FAYETTEVILLE, Ark. – Much has been made about the familiarity of the Ole Miss and Arkansas players.
After all, when the Fayetteville Super Regional is complete these teams will have faced one another at least seven times, perhaps eight.
That’s a lot of familiarity for the players – “We know their middle names by now,” Rebels first baseman Cole Zabowski said – but there’s even more for the coaches.
A lot more.
Ole Miss coach Mike Bianco is in his 19th season with the Rebels, Dave Van Horn in his 17th with the Razorbacks.
Will knowing middle names matter this weekend? Bianco doesn’t think so.
“You can out-think yourself a little bit. We try to go with what’s worked before, but the thing is it’s not like football, and I think we get too much into that like do you run the power sweep too many times?” Bianco said.
Baseball is a different beast, Bianco said, as so much is determined on the pitching mound where there’s a different starter every game.
“We actually threw four different guys against him in five games.

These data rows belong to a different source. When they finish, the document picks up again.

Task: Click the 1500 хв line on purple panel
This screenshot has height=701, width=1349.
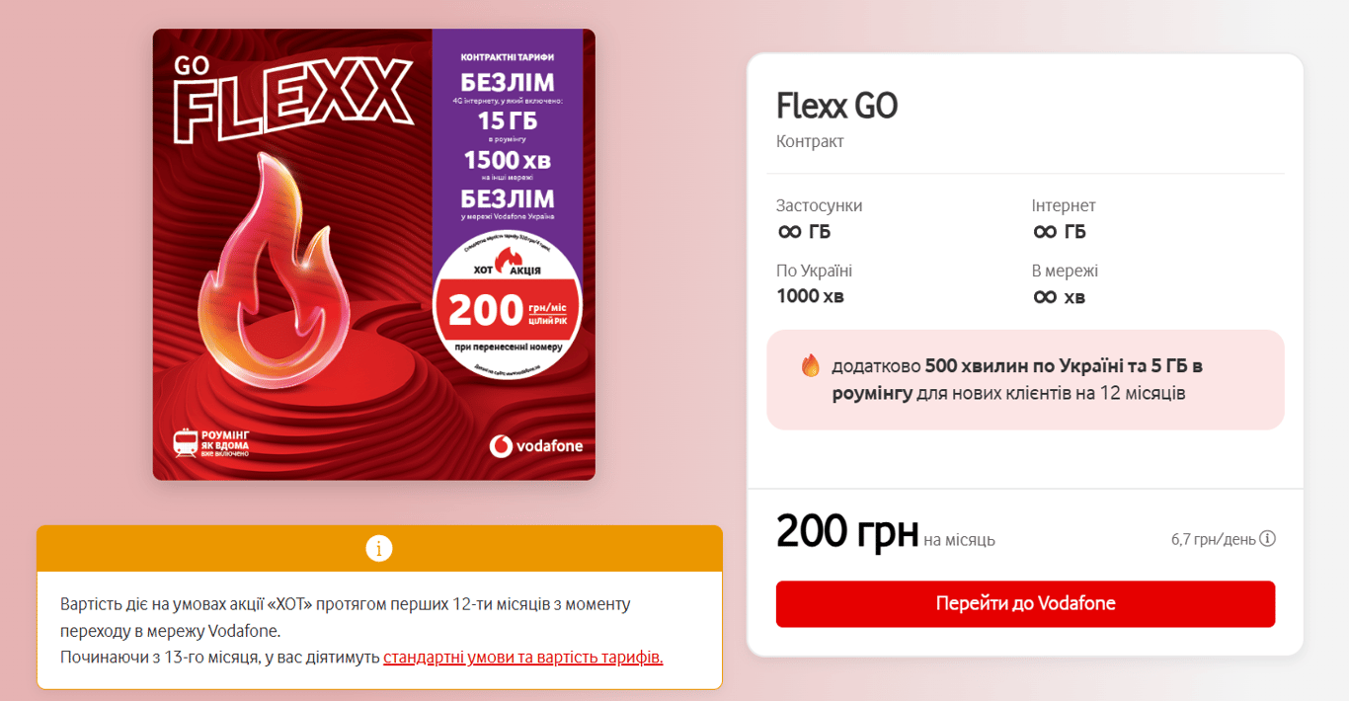Action: pos(508,159)
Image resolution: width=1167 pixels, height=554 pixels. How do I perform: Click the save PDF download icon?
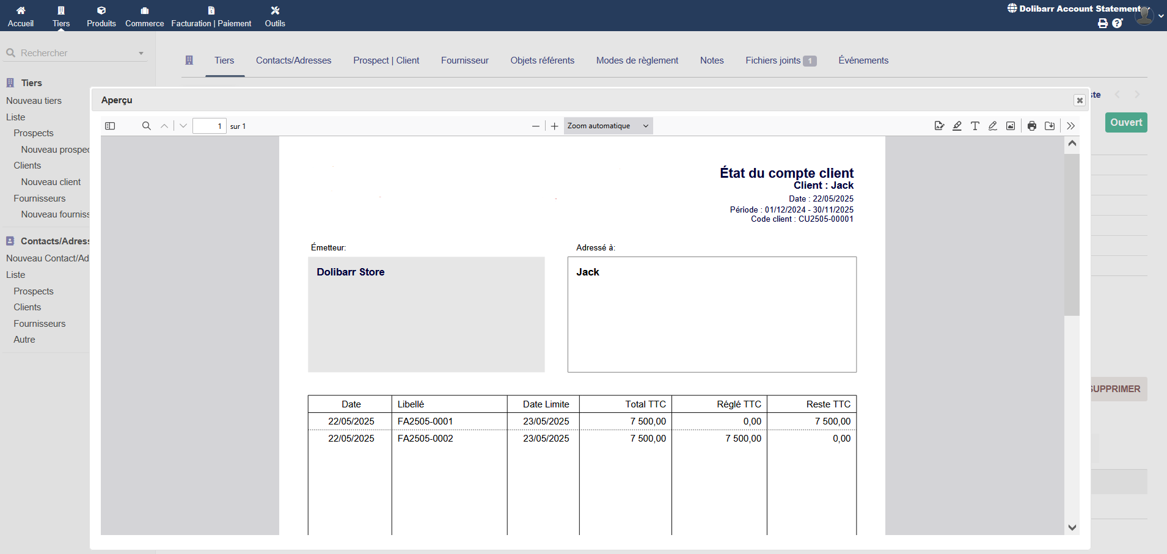tap(1050, 126)
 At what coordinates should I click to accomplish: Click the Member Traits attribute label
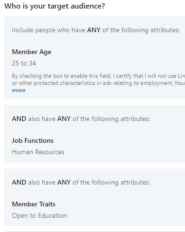point(34,204)
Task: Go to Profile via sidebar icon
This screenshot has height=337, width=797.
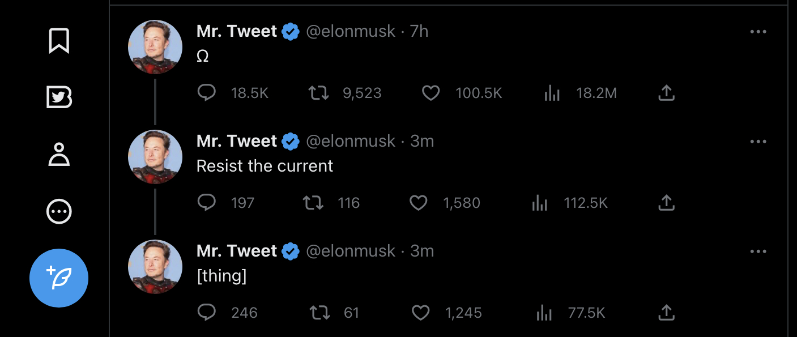Action: click(59, 154)
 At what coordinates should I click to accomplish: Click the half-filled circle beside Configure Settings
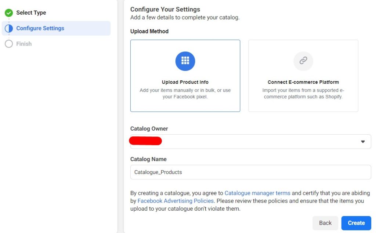point(9,28)
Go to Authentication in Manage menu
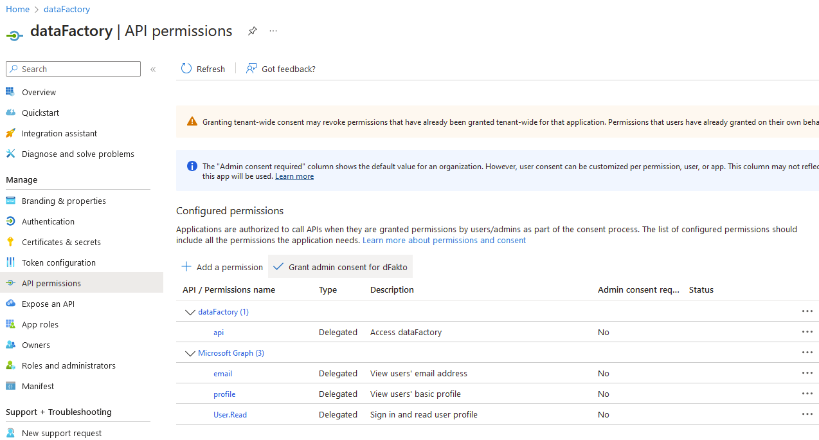This screenshot has width=819, height=440. coord(48,221)
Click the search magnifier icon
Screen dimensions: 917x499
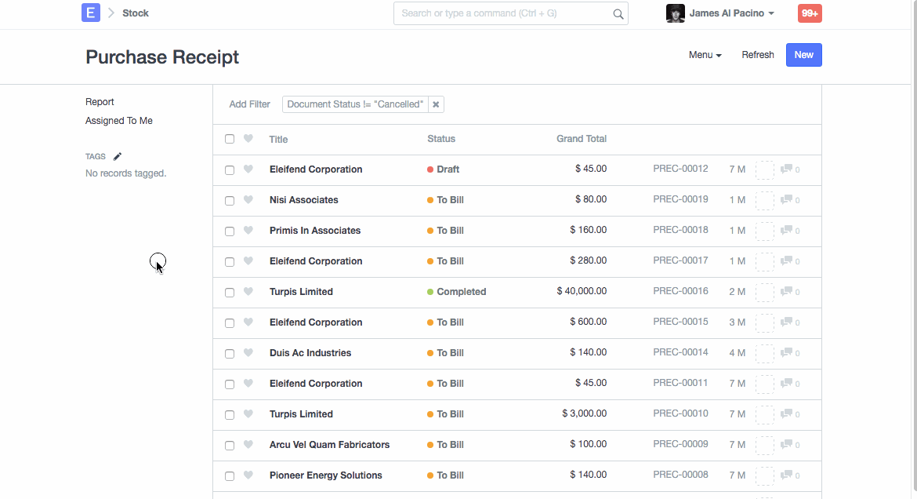(x=618, y=13)
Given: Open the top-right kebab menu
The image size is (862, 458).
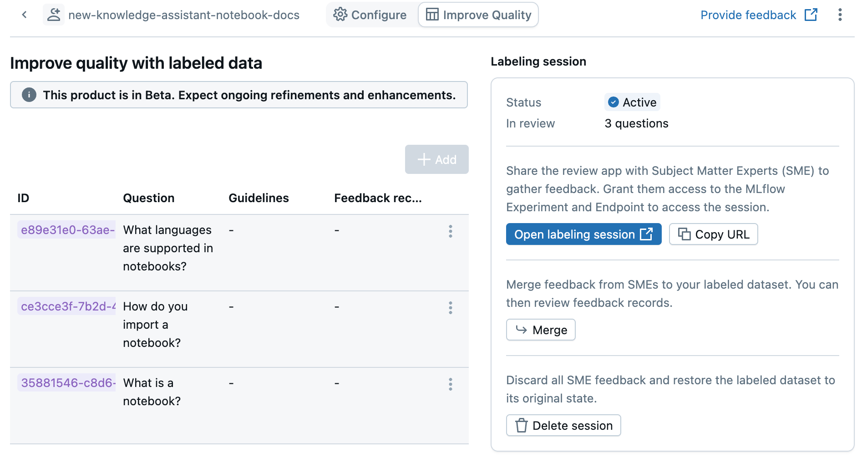Looking at the screenshot, I should click(840, 15).
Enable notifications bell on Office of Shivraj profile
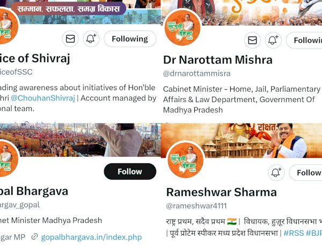 [x=91, y=39]
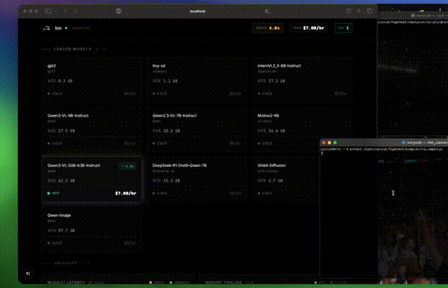
Task: Click the HOT status dot on Qwen3-VL-30B
Action: pyautogui.click(x=49, y=193)
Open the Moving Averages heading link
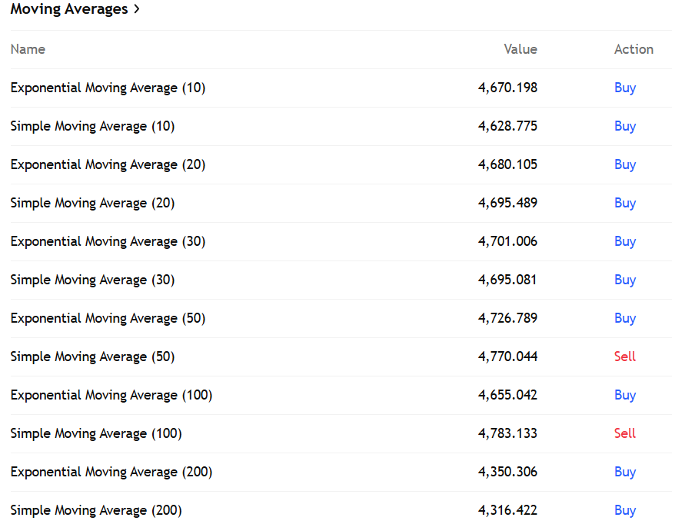 coord(69,9)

It’s not like they’ve seen the same pitcher. We’re a little different and they’re a little different,” Bianco said.
Van Horn isn’t so quick to disregard tendencies in baseball.
“We’re worried about tendencies and signs and different things. You know, sometimes they switch it up a little bit and change an indicator or whatever the case may be. But, it really just boils down to making pitches and fielding and hitting. Whoever plays the best will win the series,” he said.
Bianco is 37-29 in his career against Arkansas.
As the young coach in the SEC he was 1-5 in two seasons against former Arkansas coach Norm DeBriyn who coached the Razorbacks for 33 years.
Bianco is 36-24 against Arkansas with Van Horn as coach including 10 wins in the last 14 meetings.
Both coaches cut their teeth at Southland Conference schools in Louisiana but missed competing against one another at that level.
Van Horn coached at Northwestern State in Natchitoches from 1995-1997 before taking the Nebraska job in 1998.
Bianco coached McNeese State from 1998-2000 before taking the Ole Miss job in 2001.
They express a healthy respect for one another.
“They’re always good. He’s an outstanding coach,” Van Horn said. “He works with pitchers and catchers and oversees everything, so I have a lot of respect for him and their whole program.”
“The success, the winning, Omaha, last year literally an out from winning the national championship. When you think of one of the great programs in the country you think about Arkansas. He’s done a wonderful job,” Bianco said.